Sans polémiquer, Vinzens fait la lumière sur un chapitre jusqu’ici inexploré : la position de Riemeck à l'époque national-socialiste. Elle fut en effet membre du NSDAP de 1941 à 1943, selon toute apparence pour des raisons purement opportunistes liées à sa carrière : cette adhésion au parti nazi lui permit en effet de passer son doctorat (« Les flagellants de Thuringe et les mouvements allemands de pénitents. Une contribution à l'histoire de l'hérésie allemande »). Son retrait du parti au moment de l’obtention de son diplôme de doctorat plaide également en faveur d'une adhésion stratégique. Ce qui pèse sur sa biographie n'est pas son affiliation au NSDAP, mais la négation persistante et proactive de cette appartenance par la suite. Vinzens exclut de façon indiscutable « une adhésion au parti à son insu et sans demande signée de sa propre main » et juge tout oubli ou refoulement peu probable suite à ce retrait calculé juste après son doctorat. Comme pour Friedrich Benesch, directeur du séminaire des prêtres de la Communauté des chrétiens de Stuttgart, comme pour l'écrivain Günter Grass ou le germaniste Wilhelm Emrich, cet oubli ou ce déni est assez irritant chez une autorité intellectuelle et morale de la stature de Riemeck. Un autre fait contribue à cet agacement : après la guerre, avec une insouciance politique étonnamment naïve, elle demanda à l'ancien professeur d'Iéna et SS-Hauptsturmführer Günther Franz de collaborer à ses publications historiques. Elle alla même jusqu’à le solliciter en 1950 pour un remplacement lors de son semestre d'enseignement en Angleterre. Vinzens considère les agissements de Riemeck après la guerre avec indulgence, et il les juge déterminés par « une sorte de posture cavalière et un regard que ne peuvent troubler ni doutes ni questions critiques ».

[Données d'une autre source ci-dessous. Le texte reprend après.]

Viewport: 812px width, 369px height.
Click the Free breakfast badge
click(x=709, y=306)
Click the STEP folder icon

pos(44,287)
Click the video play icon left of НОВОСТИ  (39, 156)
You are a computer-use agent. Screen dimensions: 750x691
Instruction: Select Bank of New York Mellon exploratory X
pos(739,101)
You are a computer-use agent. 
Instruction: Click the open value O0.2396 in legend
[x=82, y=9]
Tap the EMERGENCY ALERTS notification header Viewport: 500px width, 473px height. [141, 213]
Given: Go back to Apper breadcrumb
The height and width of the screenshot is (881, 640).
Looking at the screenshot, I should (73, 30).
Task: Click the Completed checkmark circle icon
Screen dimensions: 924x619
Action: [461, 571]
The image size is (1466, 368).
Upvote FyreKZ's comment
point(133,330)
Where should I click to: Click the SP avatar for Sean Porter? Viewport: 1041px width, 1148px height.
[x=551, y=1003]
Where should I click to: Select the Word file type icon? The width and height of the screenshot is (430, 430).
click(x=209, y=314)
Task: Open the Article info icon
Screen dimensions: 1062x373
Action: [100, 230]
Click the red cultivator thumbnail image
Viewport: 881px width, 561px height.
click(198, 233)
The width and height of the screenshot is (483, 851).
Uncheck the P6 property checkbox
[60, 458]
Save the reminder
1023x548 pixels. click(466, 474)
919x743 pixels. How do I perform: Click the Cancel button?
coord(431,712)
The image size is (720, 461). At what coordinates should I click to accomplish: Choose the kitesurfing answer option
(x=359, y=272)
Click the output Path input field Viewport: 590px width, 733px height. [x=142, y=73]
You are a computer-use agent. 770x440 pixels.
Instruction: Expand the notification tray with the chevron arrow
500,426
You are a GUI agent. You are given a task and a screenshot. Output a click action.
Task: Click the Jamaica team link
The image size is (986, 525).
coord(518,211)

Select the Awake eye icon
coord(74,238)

Renate Riemeck et la bachelière Ulrike Meinhof à Weilburg, 1953.

En février 1940, après la mort de son mari Werner, Ingeborg Meinhof entreprit des études d'art avec le soutien de la ville de Iéna. Directeur du musée municipal et membre actif du NSDAP, Werner Meinhof avait joué un rôle déterminant dans l'exposition « Art dégénéré » de 1937. Veuve depuis quelques mois, sa femme se retrouva seule pour accompagner ses filles à travers les années de guerre. Son objectif était de devenir enseignante. Comme Renate, elle étudia donc à un rythme soutenu et obtint son doctorat au bout de trois ans seulement. Un jour, Ingeborg proposa à Renate, sa cadette de onze ans, une chambre dans l'appartement qu'elle louait. Les affaires de Renate tenaient dans une valise et le déménagement fut rapide. Elle devint sous-locataire de la famille Meinhof à l’été 1940 et, dès lors, ne vécut plus seule.